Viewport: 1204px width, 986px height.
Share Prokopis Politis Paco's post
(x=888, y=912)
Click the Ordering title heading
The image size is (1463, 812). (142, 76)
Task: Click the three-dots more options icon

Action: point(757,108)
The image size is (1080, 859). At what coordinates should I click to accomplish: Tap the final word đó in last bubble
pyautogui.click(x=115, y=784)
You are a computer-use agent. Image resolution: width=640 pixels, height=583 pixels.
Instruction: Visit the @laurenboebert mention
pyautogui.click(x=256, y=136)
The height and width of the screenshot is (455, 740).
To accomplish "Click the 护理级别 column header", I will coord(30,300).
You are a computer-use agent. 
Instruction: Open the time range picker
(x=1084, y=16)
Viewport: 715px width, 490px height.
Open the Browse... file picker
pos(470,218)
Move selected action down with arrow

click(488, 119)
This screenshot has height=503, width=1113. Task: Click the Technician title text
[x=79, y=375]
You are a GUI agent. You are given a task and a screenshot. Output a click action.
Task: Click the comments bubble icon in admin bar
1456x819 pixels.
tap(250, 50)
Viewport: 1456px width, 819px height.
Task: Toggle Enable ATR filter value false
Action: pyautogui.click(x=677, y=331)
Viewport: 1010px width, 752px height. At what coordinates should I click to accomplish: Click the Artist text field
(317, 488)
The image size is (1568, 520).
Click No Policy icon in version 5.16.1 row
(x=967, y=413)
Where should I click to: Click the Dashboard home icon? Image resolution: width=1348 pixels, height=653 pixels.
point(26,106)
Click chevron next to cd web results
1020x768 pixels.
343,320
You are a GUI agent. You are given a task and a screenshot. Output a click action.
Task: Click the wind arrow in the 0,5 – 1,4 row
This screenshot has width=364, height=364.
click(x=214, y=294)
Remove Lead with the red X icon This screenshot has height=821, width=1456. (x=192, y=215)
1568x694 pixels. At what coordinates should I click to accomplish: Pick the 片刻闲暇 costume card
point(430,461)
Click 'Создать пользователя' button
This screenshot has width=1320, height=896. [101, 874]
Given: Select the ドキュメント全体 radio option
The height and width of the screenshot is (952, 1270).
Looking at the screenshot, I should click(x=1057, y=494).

★ ★ ★ ★

◆ TASK DETAILS:
Rewrite the part of the entries that opens with the line containing "This screenshot has height=503, width=1113." and closes with the line containing "[x=79, y=375]", replacing "Technician" with "Supervisor" and keeping everything else the same. Give only those lines.

◆ WRITTEN ANSWER:
This screenshot has height=503, width=1113. Task: Click the Supervisor title text
[x=79, y=375]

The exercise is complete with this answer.